■ **TASK DIRECTIONS**
Decide whether each statement below agrees with the text on statutory consultees in planning, answering yes or no and quoting the deciding words. 1. The Forestry Commission is a statutory consultee for ancient woodland. 2. Of the planning applications decided in England last year, 346,800 were granted. 3. A Local Planning Authority would rely on the Environment Agency for advice on flood risk.

■ **SOURCE DOCUMENT**
Last year 422,900 planning applications were decided in England at district level, with almost 9 out of every 10 (346,800) of these applications being granted. Two thirds of these applications classed as major were decided within thirteen weeks of submission and even more (70%) of minor applications were decided within eight weeks.
With such huge numbers of planning applications being dealt with, and a growing clamour at a national level for increased infrastructure spending – itself creating more applications – ensuring we have a fully functioning system in place enabling the right person, organisation or body to respond to an application is crucially important. Statutory consultees are vital cogs within this process.
Put simply a statutory consultee is a national body that, dependant on the nature and location of a proposal, legally must be consulted on planning applications. Where the planning application fits certain criteria or meets a certain threshold the Local Planning Authority (LPA) is legally obliged to consult certain statutory consultees. Examples of statutory consultees include: Environment Agency, English Heritage, Natural England and Forestry Commission.
There are various triggers for consulting a statutory consultee. Local Planning Authorities have for instance a statutory duty to consult the Forestry Commission for minerals and waste applications when an aftercare condition relates to forestry.
LPA’s can attach significant weight to the views of statutory consultees, particularly on technical issues where the LPA will rely on them for expert input. For example the LPA would rely on the Environment Agency for advice on flood risk. Statutory consultees can also recommend conditions to be attached to any permission.
So where do things stand in relation to ancient woodland?
Well, although the Forestry Commission are a statutory consultee for certain minerals and waste applications they are not a statutory consultee for ancient woodland: it is a recommendation only that they are consulted when any part of the development site is ancient woodland or it is within 500 metres of ancient woodland.
When the Forestry Commission get an opportunity to reply to planning applications that affect ancient woodland they can provide valuable insight. In a particular case that we fought several years ago the Forestry Commission’s response was very helpful, stating:
“The Forestry Commission standpoint from the outset has been that we should avoid loss of these irreplaceable habitats at all cost and any development should not encroach within 50m of these woodland blocks.”

■ **INFORMATION SHOWN**

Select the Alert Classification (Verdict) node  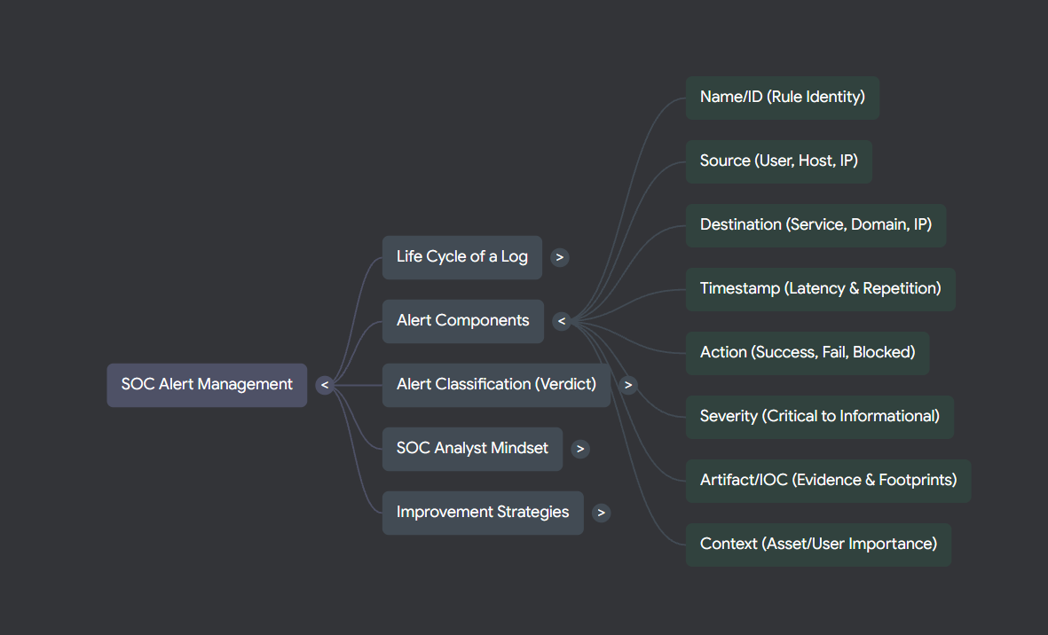click(496, 384)
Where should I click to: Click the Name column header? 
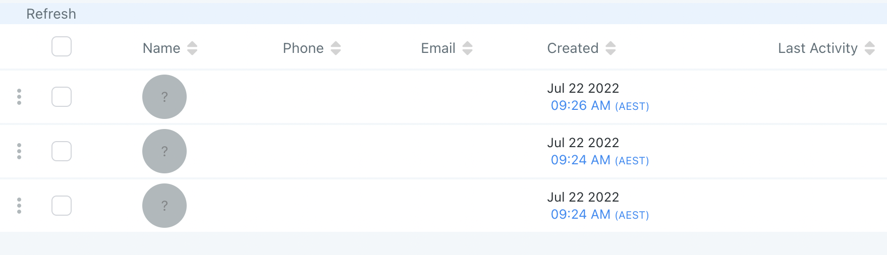(161, 48)
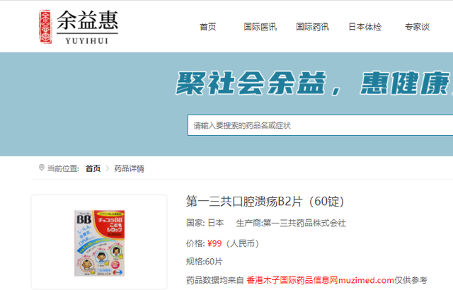Click the 聚社会余益 banner slogan
Image resolution: width=453 pixels, height=290 pixels.
tap(251, 83)
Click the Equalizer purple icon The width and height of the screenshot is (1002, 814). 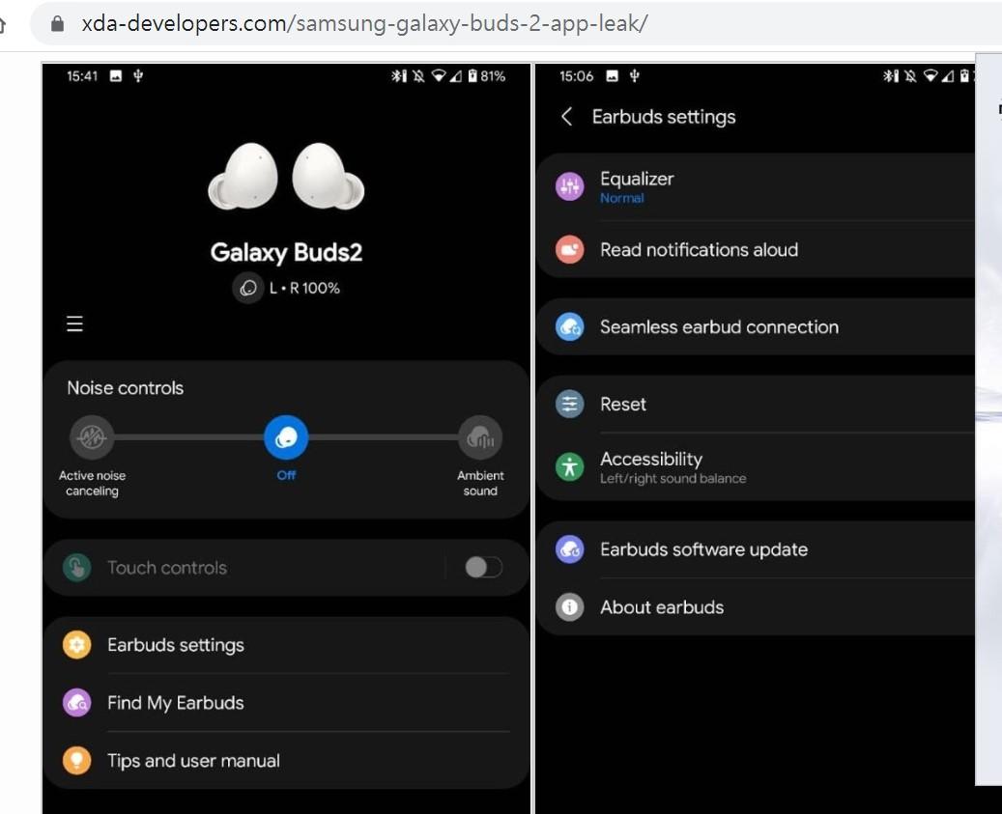(570, 186)
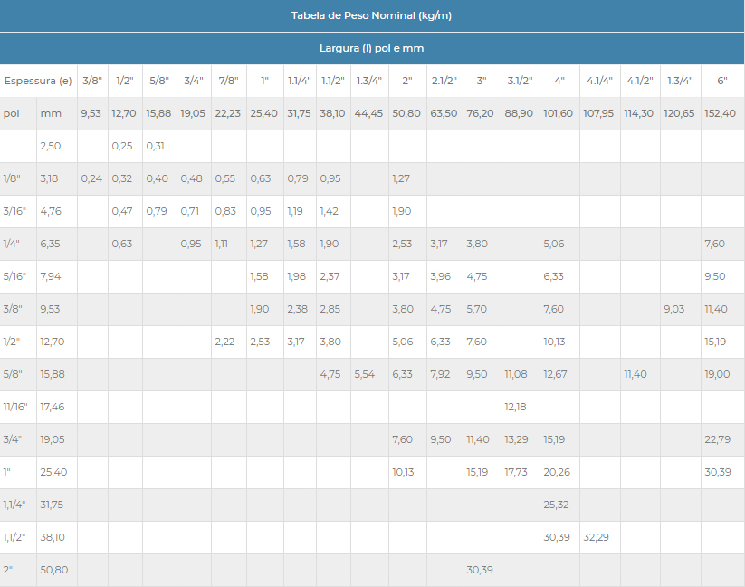Select the weight value 22,79
Image resolution: width=745 pixels, height=587 pixels.
[x=717, y=439]
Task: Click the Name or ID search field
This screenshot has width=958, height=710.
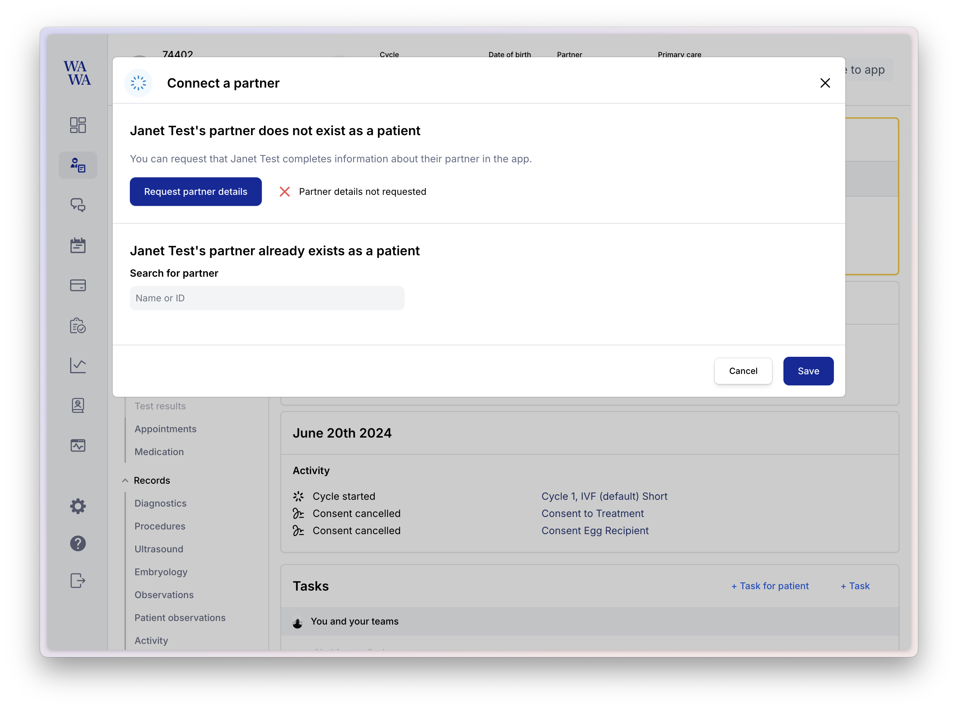Action: (267, 298)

■ **ANSWER TO THIS EXERCISE**
1. No: "they are not a statutory consultee for ancient woodland"
2. Yes: "almost 9 out of every 10 (346,800) of these applications being granted"
3. Yes: "the LPA would rely on the Environment Agency for advice on flood risk"